Um único candidato, que leva o cargo com ou sem quórum necessário para a realização das eleições. Fato como esse bem que poderia nos remeter aos pleitos eleitorais da ilha comunista de Cuba, onde por 45 anos se manteve no poder o ditador, agora afastado, Fidel Castro. Mas não, na verdade, trata-se das eleições do Sindicato dos Servidores Públicos Municipais de Franca.
Na última quinta-feira, após três dias de votação, a eleição foi anulada por falta do número mínimo de votantes, 50% dos servidores associados. O resultado, no entanto, não dependerá de um novo pleito. Ele já está definido: o atual presidente da associação de classe, José Nhozinho Ramos, o “Paraná” se mantém no cargo, mesmo com uma nova eleição marcada para os dias 6, 7 e 8 de fevereiro.
O motivo é que o edital das eleições do sindicato estabelece que no caso de uma segunda convocação, a eleição dará vitória para o candidato com maior número de votos independente do quórum. Como o candidato da oposição, o fiscal sanitário André Szabo, teve sua candidatura impugnada, por não ter inscrito membros das cidades da região, Paraná é o único candidato e deve manter a presidência, mesmo que apenas ele vote.

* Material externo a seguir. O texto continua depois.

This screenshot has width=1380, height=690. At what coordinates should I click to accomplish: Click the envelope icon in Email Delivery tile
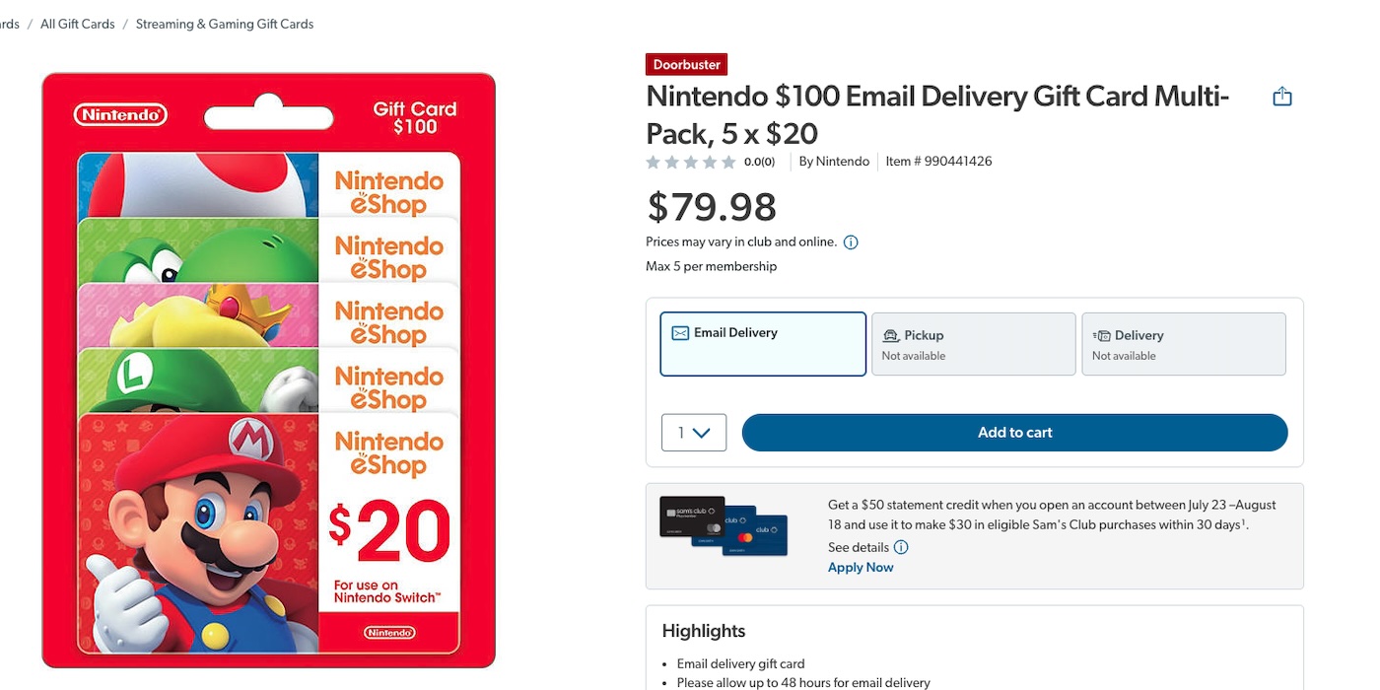pyautogui.click(x=680, y=332)
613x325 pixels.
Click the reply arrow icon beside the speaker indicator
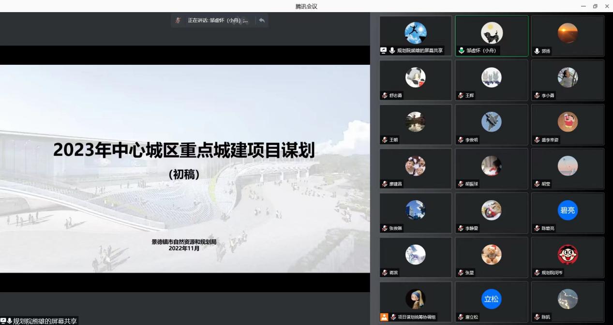click(262, 20)
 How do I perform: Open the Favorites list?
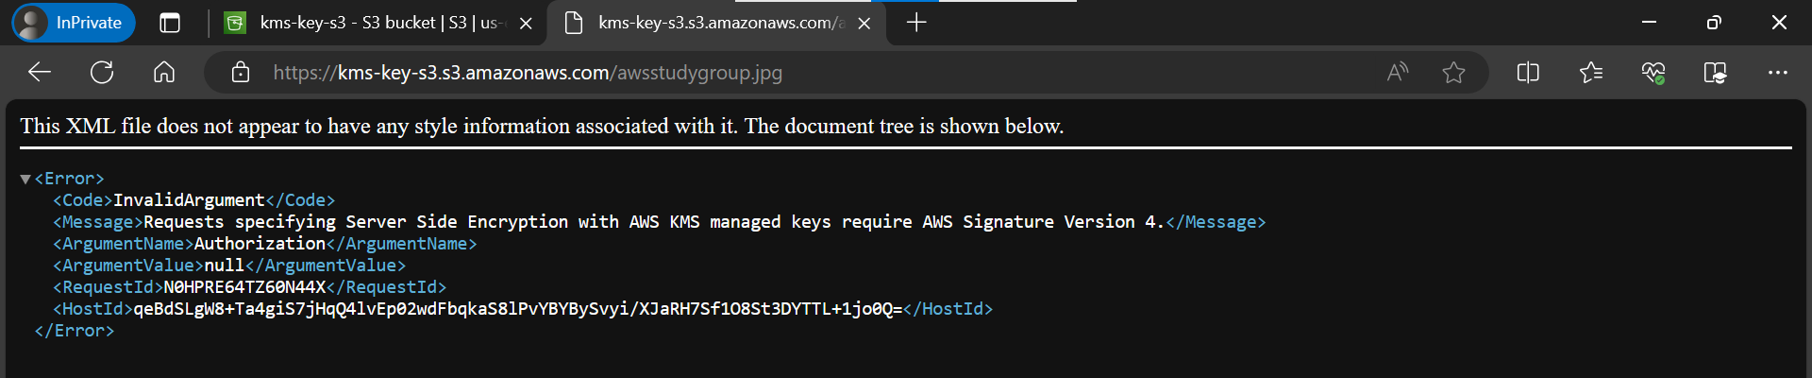pyautogui.click(x=1590, y=72)
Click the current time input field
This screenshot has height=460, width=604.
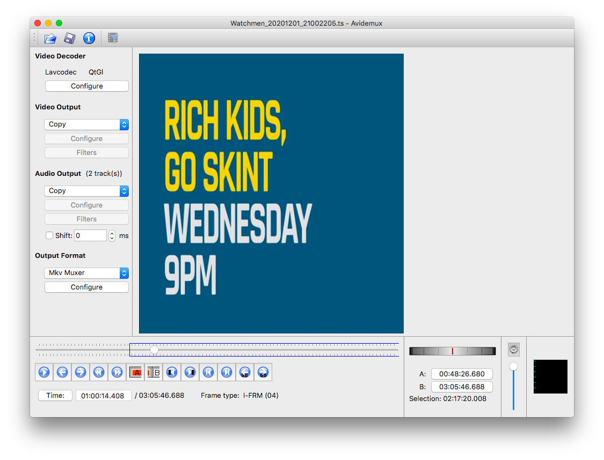click(103, 395)
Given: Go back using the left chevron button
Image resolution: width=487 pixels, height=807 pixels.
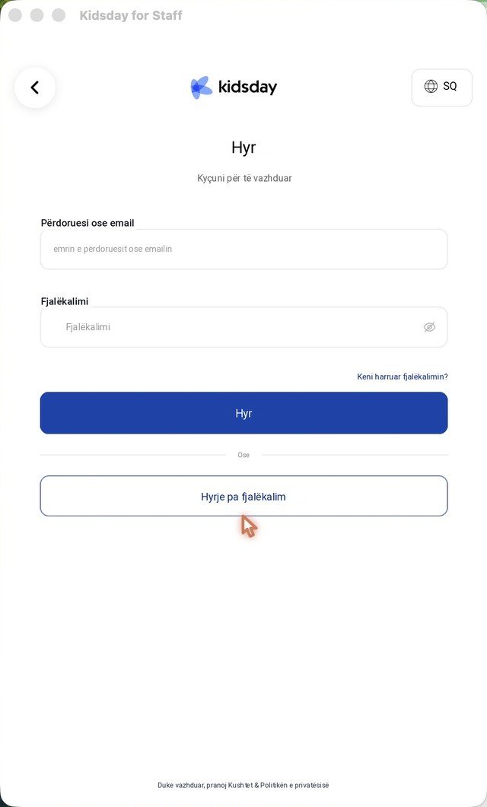Looking at the screenshot, I should [34, 87].
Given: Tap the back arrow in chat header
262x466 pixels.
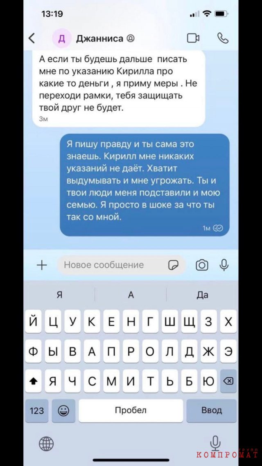Looking at the screenshot, I should coord(32,39).
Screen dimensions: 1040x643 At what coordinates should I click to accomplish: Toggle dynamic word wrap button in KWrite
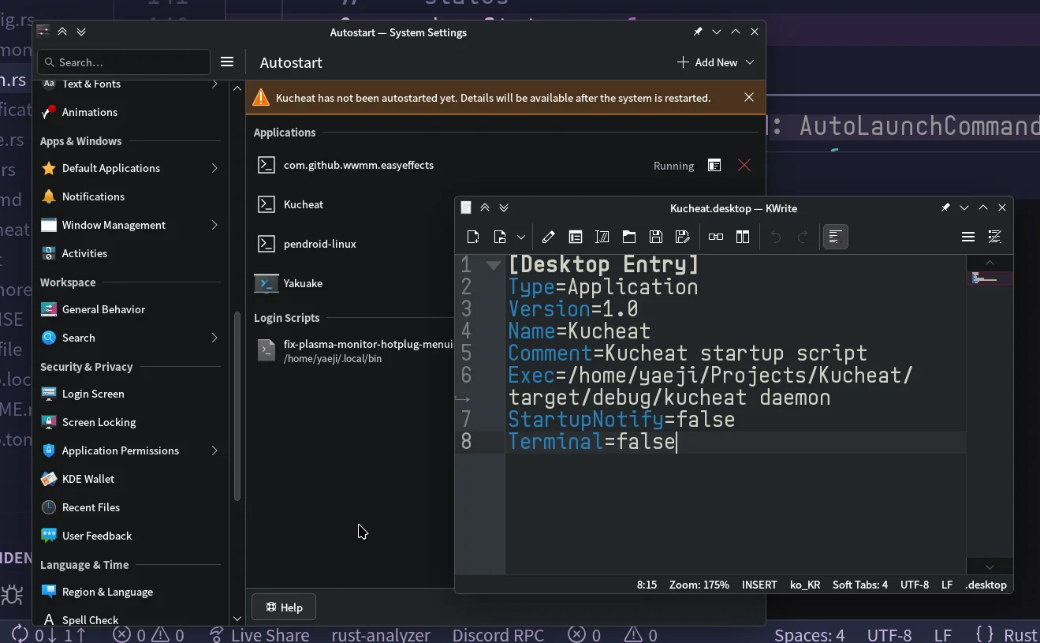[835, 237]
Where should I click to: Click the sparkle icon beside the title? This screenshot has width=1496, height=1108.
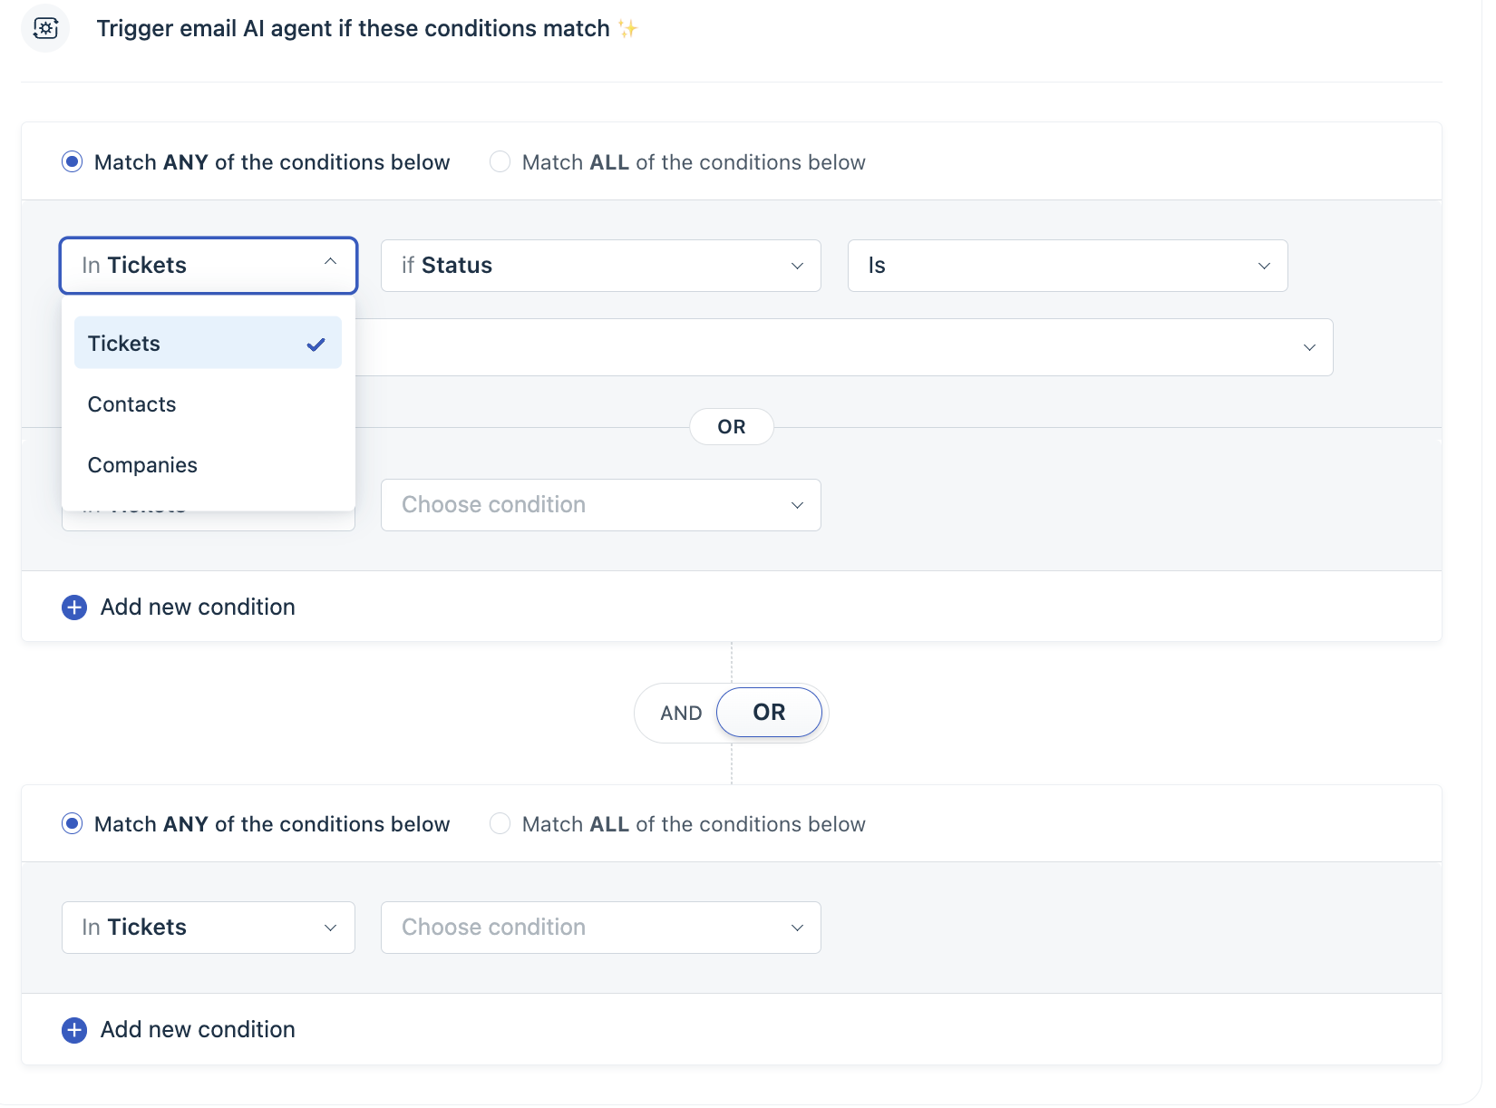point(628,29)
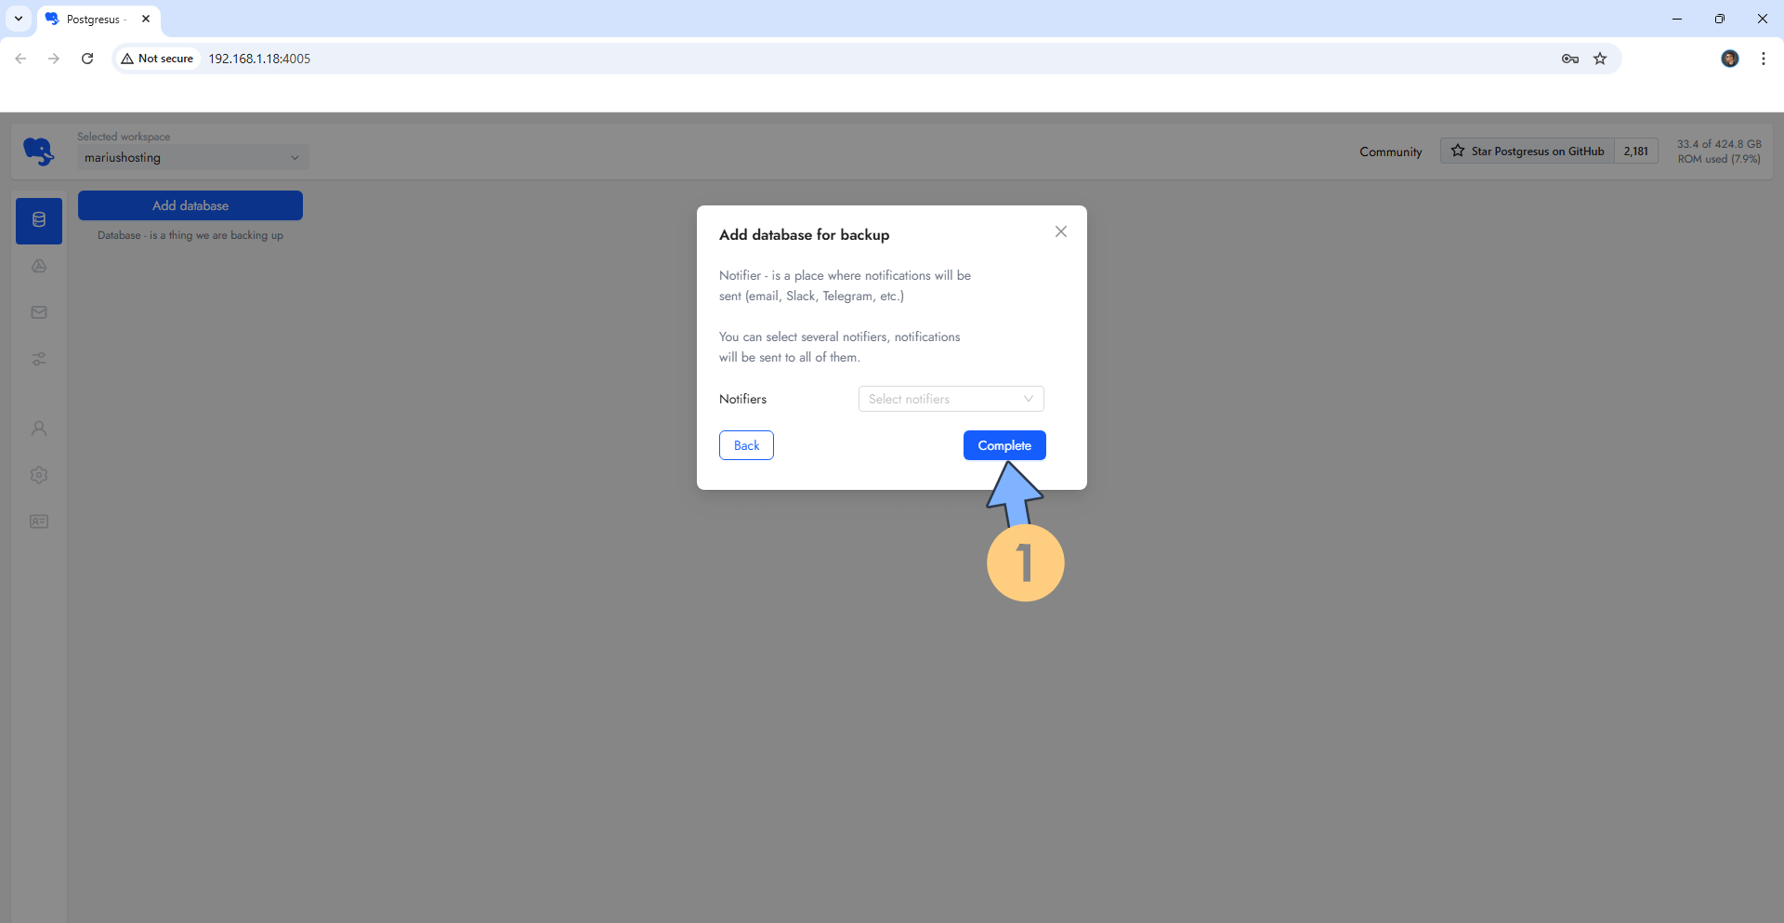This screenshot has width=1784, height=923.
Task: Click Star Postgresus on GitHub
Action: click(1528, 152)
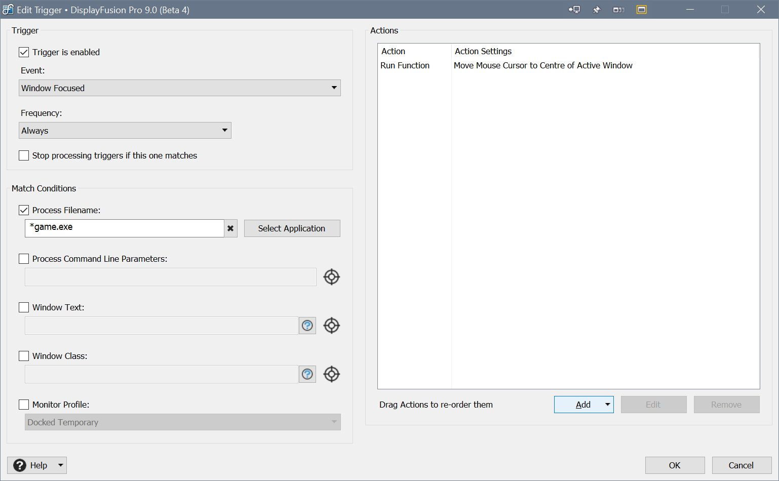Uncheck the Trigger is enabled checkbox
The width and height of the screenshot is (779, 481).
pos(24,52)
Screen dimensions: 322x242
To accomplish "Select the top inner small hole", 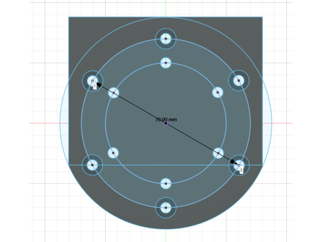I will coord(166,63).
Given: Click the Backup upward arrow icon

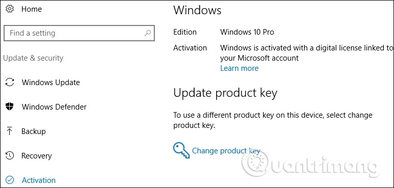Looking at the screenshot, I should point(10,131).
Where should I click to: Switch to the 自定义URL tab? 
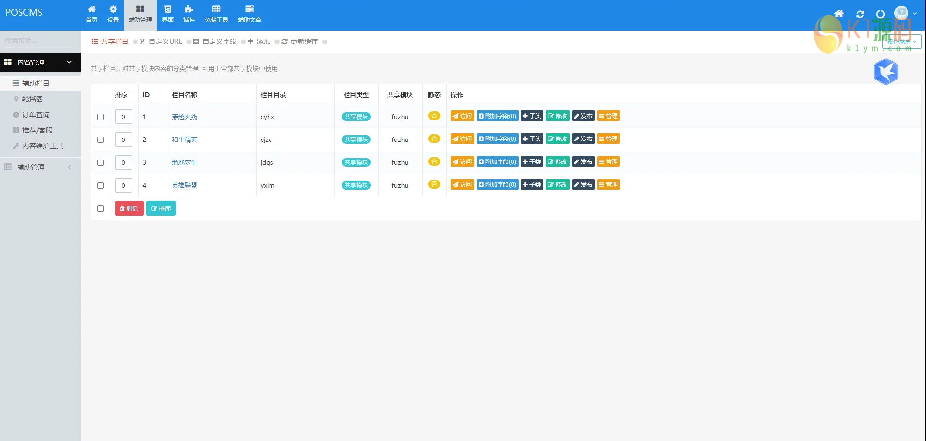[x=165, y=42]
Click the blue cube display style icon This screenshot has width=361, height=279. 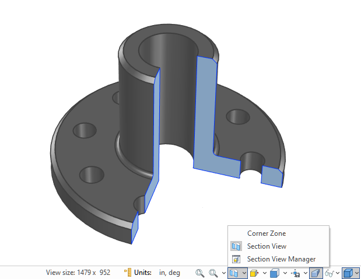[x=275, y=273]
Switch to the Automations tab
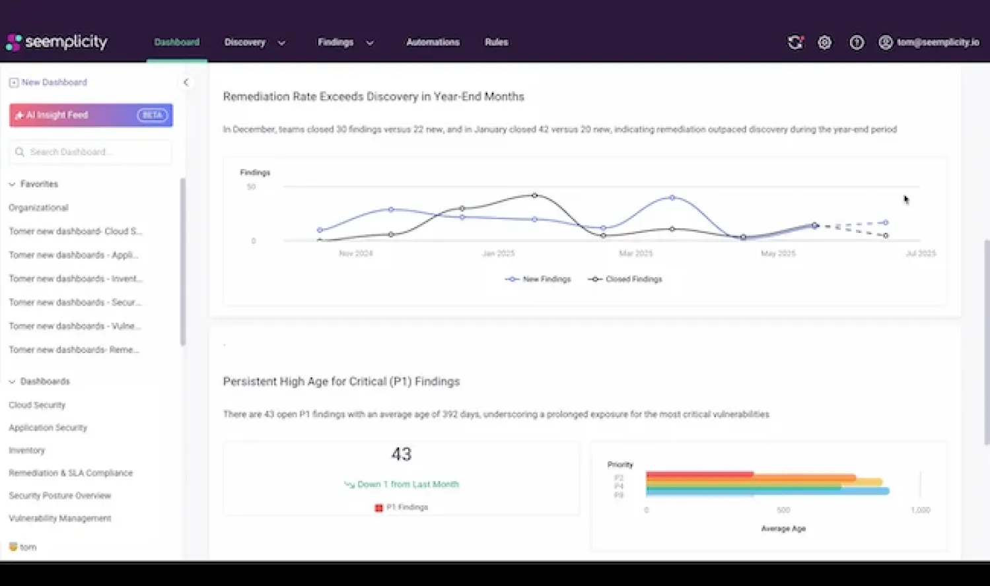This screenshot has width=990, height=586. (433, 42)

A única forma disso não acontecer, e possibilitar ao funcionalismo público o direito de escolha de seus representantes, é uma decisão judicial na qual as eleições seriam anuladas.
A confusão entre as chapas começou com a decisão da juíza do trabalho, Andreia Alves de Oliveira Gomide, de cassar a liminar que anulava a ampliação da área de atuação do Sindicato. Tal ampliação incluía os funcionários municipais das cidades de Cristais Paulista, Itirapuã, Ribeirão Corrente e Pedregulho no sindicato.
Sem a liminar, que foi derrubada, a chapa de Szabo foi impedida de participar porque não tinha inscrito membros das cidades da região.
Szabo e sua chapa tentarão provar judicialmente que houve fraude na ampliação do sindicato. Caso não consiga, Paraná deverá ficar, confortavelmente, mais quatro anos à frente do sindicato.